Take a closer look at the companies. Compare Google Finance to Yahoo Finance. One of these companies needs an engineer with a cup of coffee, the other needs an engineer, editor, and staff.

Yahoo is focusing on their own on-site content because of the display advertising revenue, there is no doubt about it. There is a problem with this approach. Short term, its not helping them keep up to pace. Long term, this model risks killing their company.

Yahoo is demonstrating a strong interest and desire to pursue an old model — a centralized content distribution structure (walled garden has been a popular phrase lately.)

Consider the two models. Yahoo pushes traffic to their own properties, presumably of good quality content. Google pushes traffic to outside properties, of the most popular content. Google doesn’t have to struggle or focusing on providing fresh content of the best caliber day after day. And, to make things even better, every hit to something the audience like is yet another point for Google’s brand value.

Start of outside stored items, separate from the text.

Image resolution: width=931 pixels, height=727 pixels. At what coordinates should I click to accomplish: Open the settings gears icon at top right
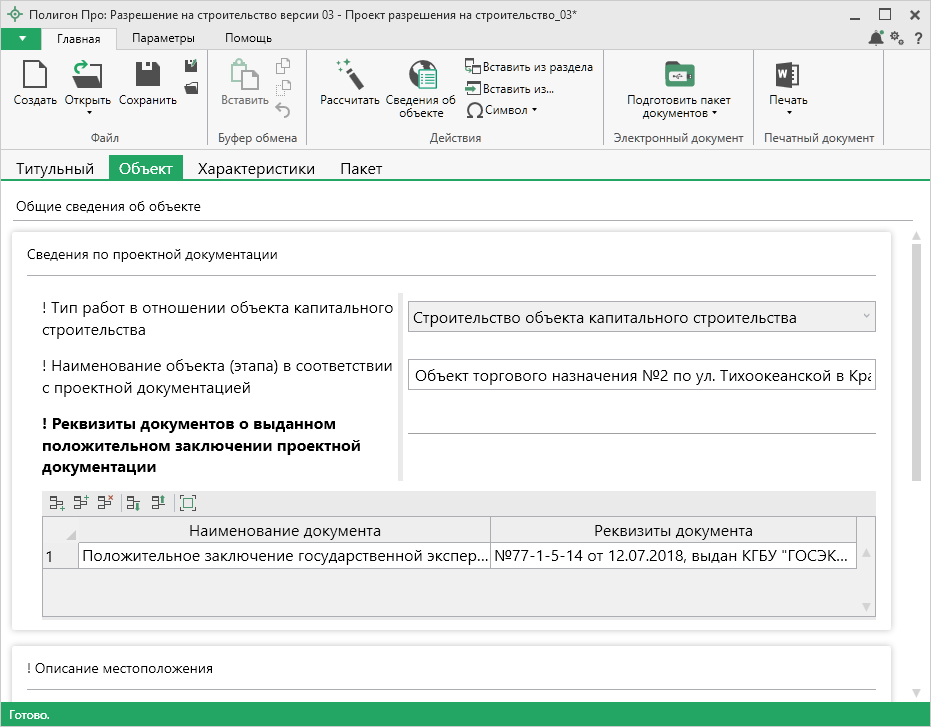pyautogui.click(x=897, y=38)
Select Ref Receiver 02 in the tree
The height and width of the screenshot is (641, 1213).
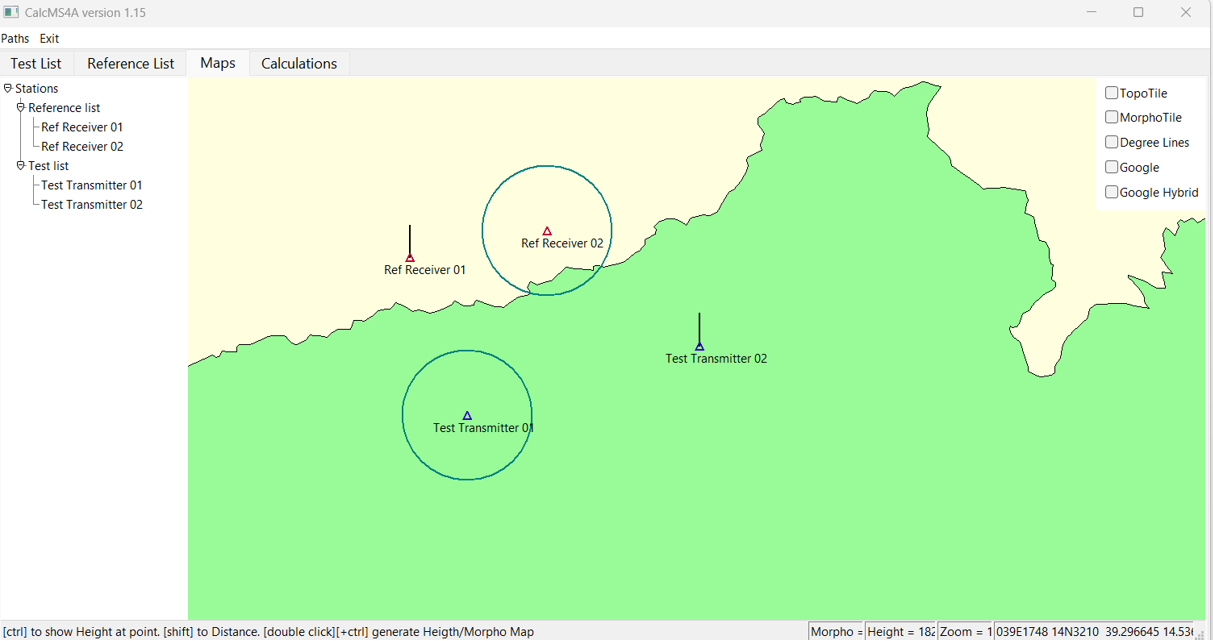[82, 146]
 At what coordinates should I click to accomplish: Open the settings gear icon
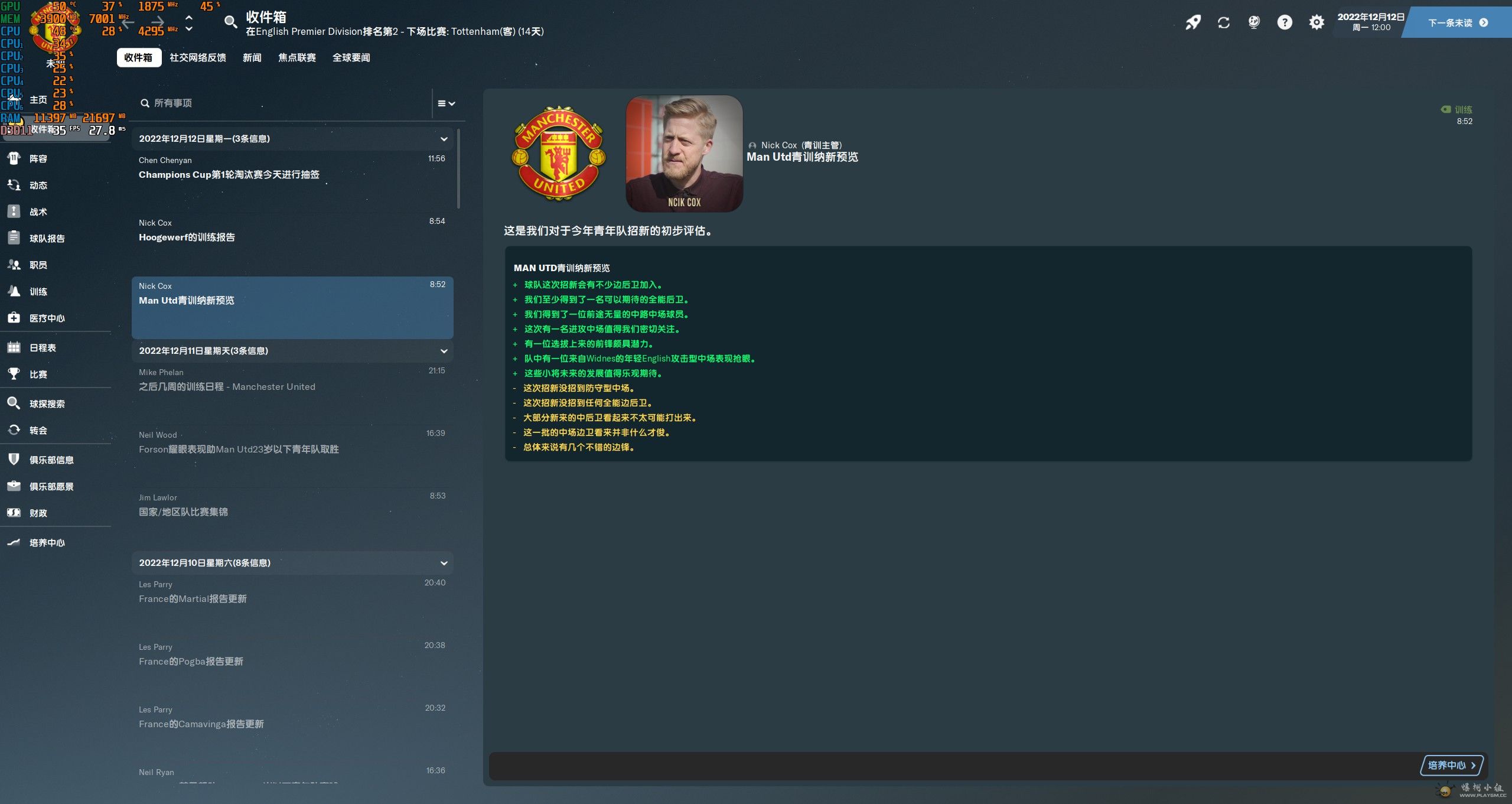pyautogui.click(x=1316, y=22)

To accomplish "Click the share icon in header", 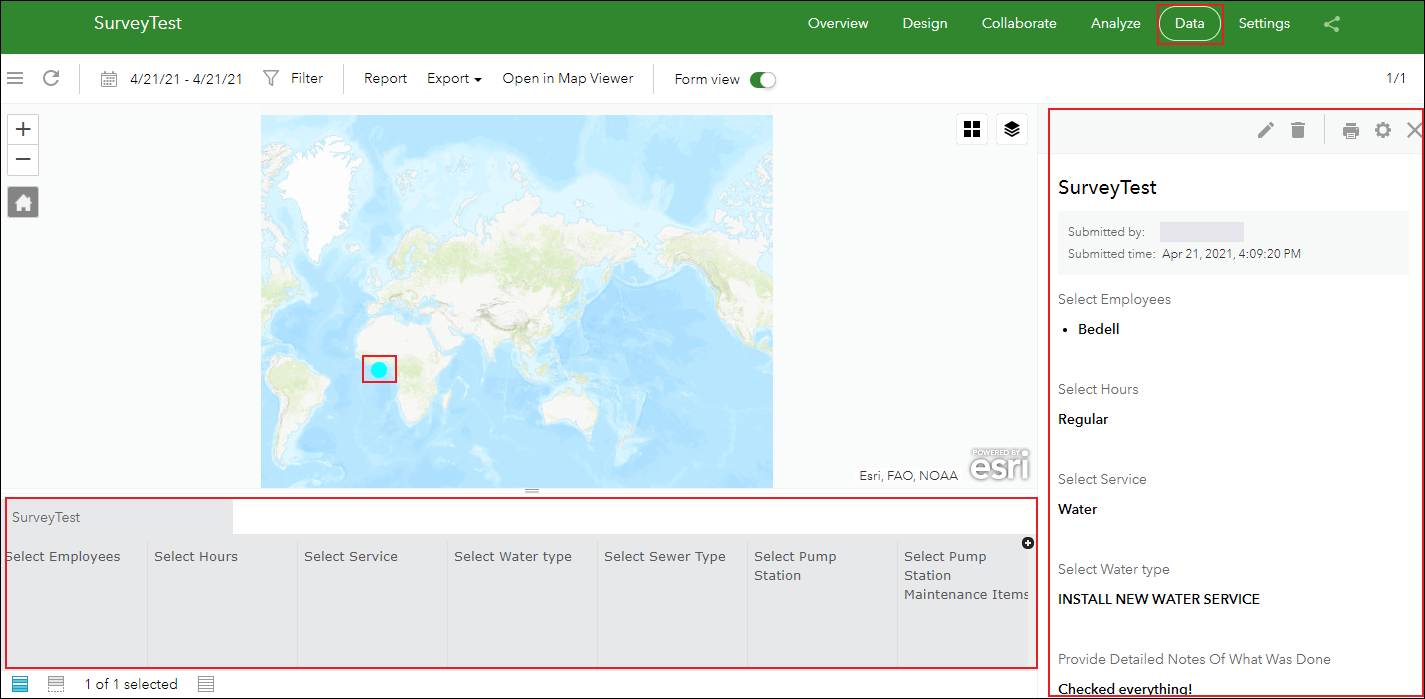I will [1331, 24].
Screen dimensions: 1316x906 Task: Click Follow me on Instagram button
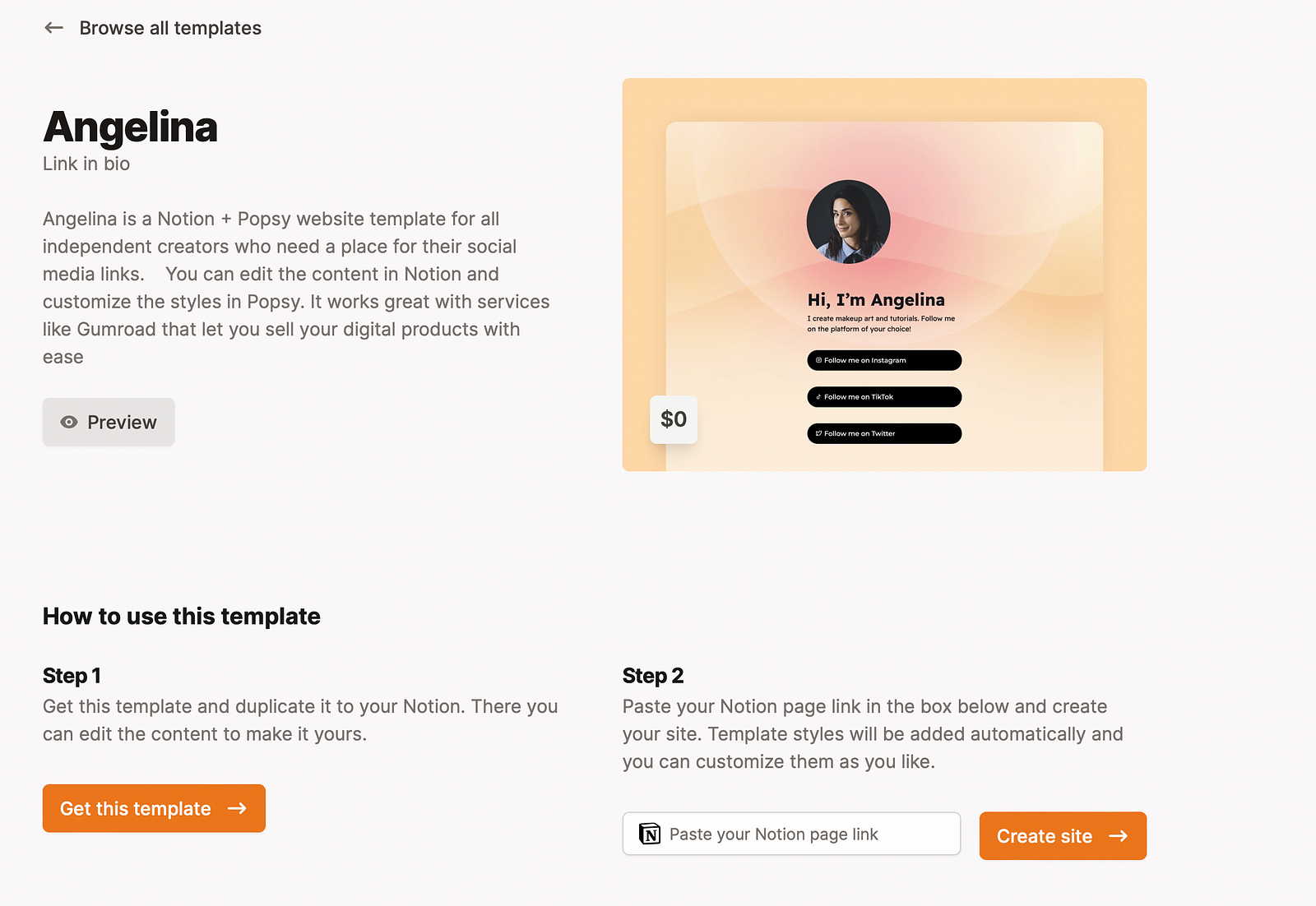pyautogui.click(x=884, y=360)
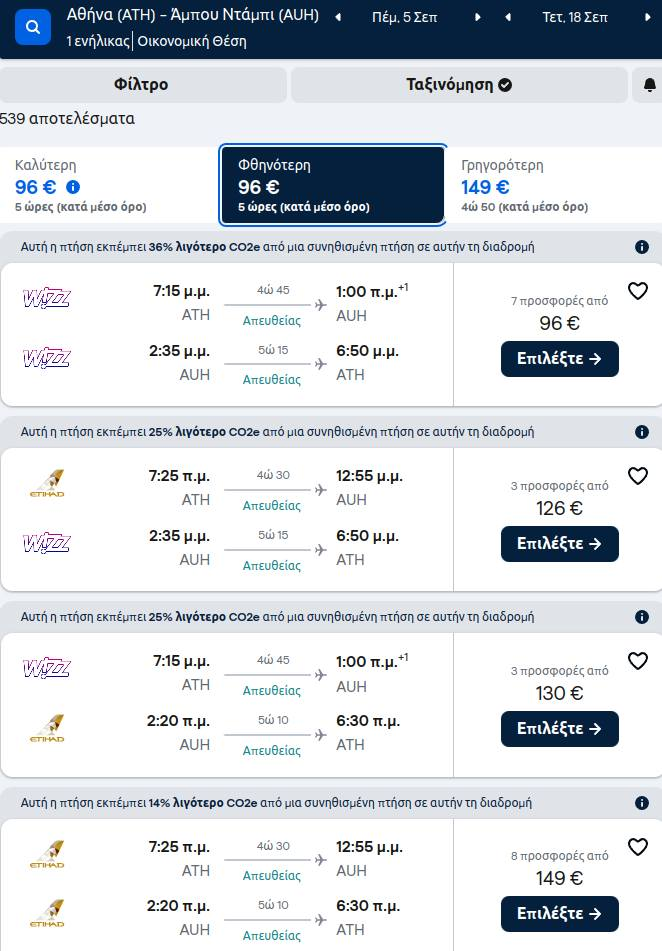The image size is (662, 951).
Task: Select the 96 € Wizz round trip
Action: coord(559,359)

Take a look at YouTube and compare their traffic data to the monster video sites that existed years prior (such as eBaumsworld.) The owners of eBaumsworld certainly weren’t generating their own content. Like Yahoo, they were re-ordering and collecting outside content, presumably by hand. No matter how good the human element got at it, at some point, Youtube’s exponential growth rapidly dwarfed these older video sites within mere months.

Why? Because automated systems can sort and aggregate data far faster and far better than human editors.

Weigh these two things: As Google’s engineers work on rolling out next generation systems Yahoo’s editors have been building sub-portals aimed at a specific age demographic of women.

10 to 15 years out, where will Google be? Where will Yahoo be?

I’ve spent a lot of time weighing content verse data myself. Data won, I changed my business model. More on this topic in the near future.

May 5, 2008

How Yahoo F’d up

by Andrew

Tech bloggers everywhere have been talking and throwing out predictions over the failed Yahoo Microsoft merger.

I’ll keep it simple. Google is a data company. Yahoo is a content company. That difference is night and day when it comes to focus and performance.

Content is a fine business model. Long term, a “be everything” model it is destined for failure. Niche publishers and aggregated feeds will grind away at their audience and profit margins.

Short term, the mis-focus has caused Yahoo to fail miserably by screwing up Panama. Also, for far to long they allowed garbage traffic access to the same PPC feed as high quality publishers and domainers. And thats just the beginning of the list. These are mistakes data companies don’t make. Google sure didn’t.